Nella seconda ansa del fiume fanno una scoperta: un oggetto metallico, di grandi dimensioni, in una profonda pozza a solo qualche chilometro a valle del primo portale. La navetta resta sospesa sull’oggetto, mentre de Soya chiama su banda compatta la Raffaele. «Caporale, ora indaghiamo. Voglio che la nave sia pronta a colpire quest’oggetto entro tre secondi dal mio ordine… ma solo su mio ordine!»

«Ricevuto, signore» trasmette Kee.

De Soya tiene sospesa la navetta, mentre Gregorius e Rettig indossano l’armatura, approntano gli utensili necessari e passano nella camera stagna, il cui portello è già aperto. — Andate — dice de Soya.

Il sergente Gregorius salta giù e il sistema EM della sua tuta entra in funzione proprio un attimo prima che lui tocchi l’acqua. Il sergente e il lanciere planano sul fiume, tenendo pronte le armi.

«Abbiamo sul visore tattico l’immagine del radar di profondità» comunica Gregorius su banda compatta.

«I vostri ritorni video sono buoni» dice de Soya, dal sediolo di comando. «Iniziate l’immersione.»

I due uomini si abbassano, toccano la superficie del fiume, scompaiono sott’acqua. De Soya fa virare la navetta in modo da guardare dalla bolla di destra: il fiume è verde scuro, ma sotto la superficie si scorge il luccichio delle torce applicate sui caschi. «Circa otto metri sotto la superficie» comunica de Soya.

«Trovato» dice il sergente.

De Soya guarda il monitor. Vede fanghiglia turbinante, un pesce con molte branchie che schizza via dalla luce, uno scafo metallico ricurvo.

«C’è un portello aperto» riferisce Gregorius. «La nave è in gran parte sepolta nel fango, ma dal poco che vedo, lo scafo pare delle dimensioni giuste. Rettig rimane fuori. Io entro.»

De Soya prova l’impulso di augurargli "Buona fortuna!" ma si trattiene. Ormai sono insieme da tempo, quanto basta per sapere cos’è appropriato per ciascuno di loro. De Soya orienta la navetta e prepara il rozzo cannone al plasma che rappresenta l’unico armamento della piccola nave.

Il ritorno video s’interrompe appena Gregorius varca il portello. Passa un minuto. Due. Ancora due minuti… e de Soya in pratica scalpita sul sediolo di comando. Quasi s’aspetta di vedere la nave balzare fuori dell’acqua e artigliare lo spazio in un disperato tentativo di fuga.

«Lanciere?» chiama.

«Comandi, signore» risponde Rettig.

«Niente da Gregorius?»

«Nossignore. Credo che lo scafo blocchi la banda compatta. Aspetto altri cinque minuti e… Un momento, signore. Vedo qualcosa.»

Grazie al video di ritorno del lanciere, anche de Soya vede nel buio dell’acqua torbida il casco, le spalle, le braccia del sergente Gregorius emergere dal portello. La lampada sul casco del sergente illumina alghe e fanghiglia; il fascio luminoso ondeggia e per un attimo acceca la telecamera di Rettig.

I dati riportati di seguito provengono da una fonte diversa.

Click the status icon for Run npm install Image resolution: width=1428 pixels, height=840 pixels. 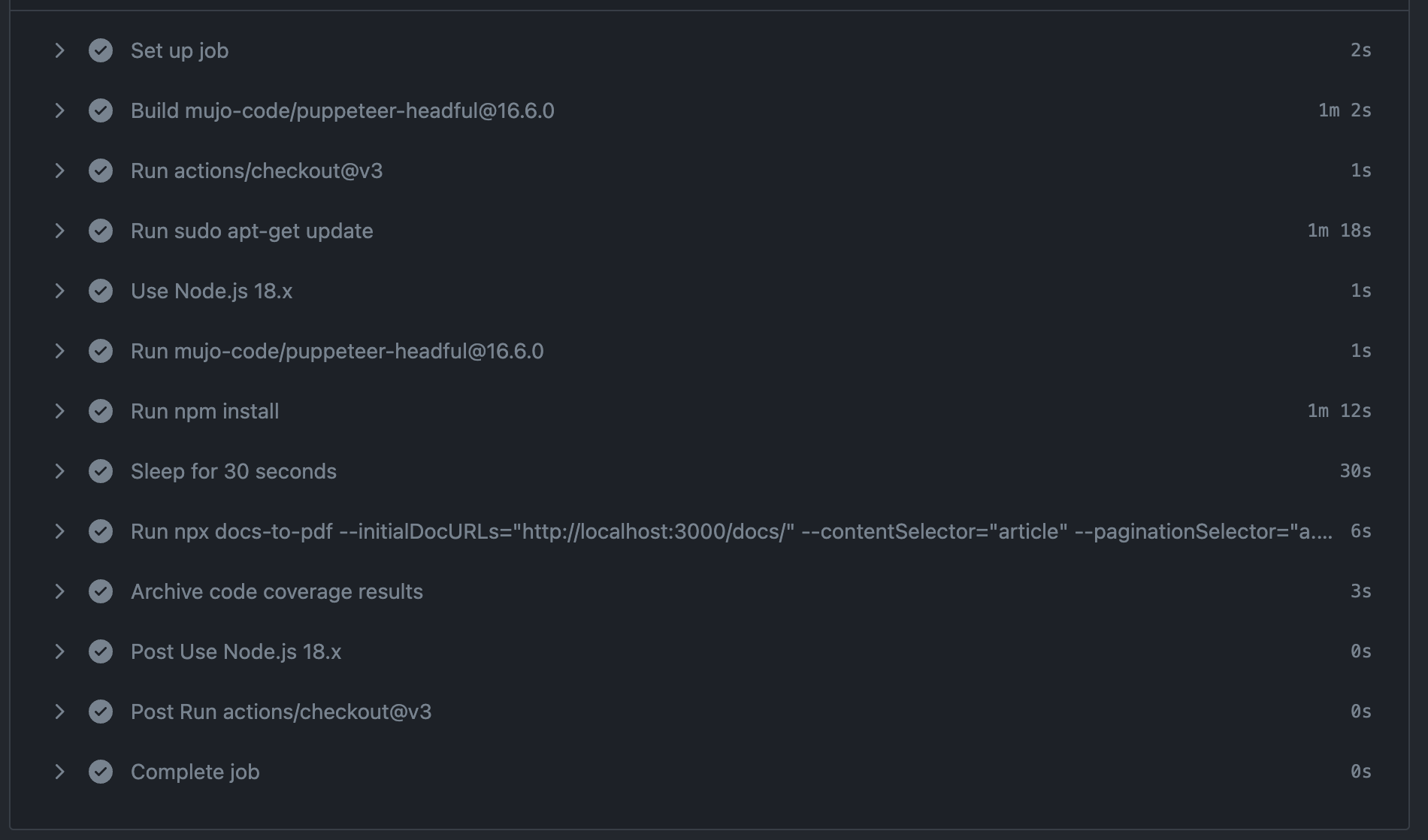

«Padre Capitano de Soya, non è la nave giusta, signore» brontola Gregorius, solo un tantino a corto di fiato. «Credo che sia uno degli antichi yacht polivalenti usati dai ricchi al tempo della Rete. Fungevano anche da sommergibili… e potevano anche volare un poco, credo.»

De Soya lascia uscire il fiato. «Perché è sul fondo, sergente?»

La sagoma in armatura alza il pollice, rivolgendosi a Rettig, e i due risalgono in superficie. «Credo che l’abbiano affondato deliberatamente, signore» risponde Gregorius. «Ci sono almeno dieci scheletri a bordo… forse dodici. Due di bambini. Come dicevo, signore, quell’affare era adatto a galleggiare su ogni oceano, anche a fungere da sommergibile se necessario, quindi non è possibile che tutti i portelli si siano aperti accidentalmente, signore.»